___ Supplied material ___
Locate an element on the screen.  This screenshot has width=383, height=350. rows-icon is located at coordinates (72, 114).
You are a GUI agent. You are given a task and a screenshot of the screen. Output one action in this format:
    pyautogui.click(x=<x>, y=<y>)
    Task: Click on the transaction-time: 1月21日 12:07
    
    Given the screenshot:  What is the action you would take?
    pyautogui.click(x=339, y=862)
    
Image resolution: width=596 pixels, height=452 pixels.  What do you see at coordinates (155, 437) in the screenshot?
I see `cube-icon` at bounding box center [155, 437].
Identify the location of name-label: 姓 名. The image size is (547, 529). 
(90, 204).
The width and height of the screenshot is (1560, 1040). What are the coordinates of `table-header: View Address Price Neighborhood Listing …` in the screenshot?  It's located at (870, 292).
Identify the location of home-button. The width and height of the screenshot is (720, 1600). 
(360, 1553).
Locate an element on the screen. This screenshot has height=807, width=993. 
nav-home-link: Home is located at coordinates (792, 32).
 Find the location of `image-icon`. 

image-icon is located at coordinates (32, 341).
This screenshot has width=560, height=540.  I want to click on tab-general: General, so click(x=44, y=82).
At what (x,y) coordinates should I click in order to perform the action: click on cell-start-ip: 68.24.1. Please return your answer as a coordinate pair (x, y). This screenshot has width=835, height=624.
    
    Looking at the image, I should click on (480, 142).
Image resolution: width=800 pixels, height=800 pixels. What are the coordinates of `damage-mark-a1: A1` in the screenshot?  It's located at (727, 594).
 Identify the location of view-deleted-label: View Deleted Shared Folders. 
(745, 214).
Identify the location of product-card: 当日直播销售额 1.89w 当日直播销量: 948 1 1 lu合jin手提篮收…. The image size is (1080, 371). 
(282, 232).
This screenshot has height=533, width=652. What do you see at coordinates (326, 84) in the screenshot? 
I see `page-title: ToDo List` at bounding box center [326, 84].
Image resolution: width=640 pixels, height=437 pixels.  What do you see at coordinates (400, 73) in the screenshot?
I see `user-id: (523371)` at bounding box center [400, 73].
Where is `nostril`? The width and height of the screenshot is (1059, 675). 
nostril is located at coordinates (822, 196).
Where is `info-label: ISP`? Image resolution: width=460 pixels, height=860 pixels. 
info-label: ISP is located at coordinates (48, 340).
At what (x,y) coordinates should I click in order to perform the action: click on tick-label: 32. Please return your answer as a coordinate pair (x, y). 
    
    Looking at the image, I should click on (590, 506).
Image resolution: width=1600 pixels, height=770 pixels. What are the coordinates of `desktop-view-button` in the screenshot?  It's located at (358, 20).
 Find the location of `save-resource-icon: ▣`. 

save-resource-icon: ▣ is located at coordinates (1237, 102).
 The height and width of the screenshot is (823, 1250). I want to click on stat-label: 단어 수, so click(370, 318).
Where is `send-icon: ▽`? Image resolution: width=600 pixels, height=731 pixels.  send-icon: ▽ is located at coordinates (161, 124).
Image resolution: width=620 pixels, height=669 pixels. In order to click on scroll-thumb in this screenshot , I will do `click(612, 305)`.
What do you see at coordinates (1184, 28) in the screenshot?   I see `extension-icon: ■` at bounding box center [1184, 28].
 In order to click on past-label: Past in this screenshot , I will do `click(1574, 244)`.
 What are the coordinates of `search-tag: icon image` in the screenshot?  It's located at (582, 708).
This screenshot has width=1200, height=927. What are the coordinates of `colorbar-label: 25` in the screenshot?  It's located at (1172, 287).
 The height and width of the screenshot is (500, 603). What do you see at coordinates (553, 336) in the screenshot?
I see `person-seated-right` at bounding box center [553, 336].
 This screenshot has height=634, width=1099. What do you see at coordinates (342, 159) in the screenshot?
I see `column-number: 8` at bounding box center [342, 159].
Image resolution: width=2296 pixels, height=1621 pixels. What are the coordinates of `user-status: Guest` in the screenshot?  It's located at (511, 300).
___
→ Work request: Render the stretch of the listing from the line containing "You are a GUI" through the line containing "pyautogui.click(x=339, y=862)", both included, as a numbered list without blank lines.

→ Result of the task:
1. You are a GUI agent. You are given a task and a screenshot of the screen. Output one action in this format:
2.     pyautogui.click(x=<x>, y=<y>)
3.     Task: Click on the transaction-time: 1月21日 12:07
4.     Given the screenshot:  What is the action you would take?
5.     pyautogui.click(x=339, y=862)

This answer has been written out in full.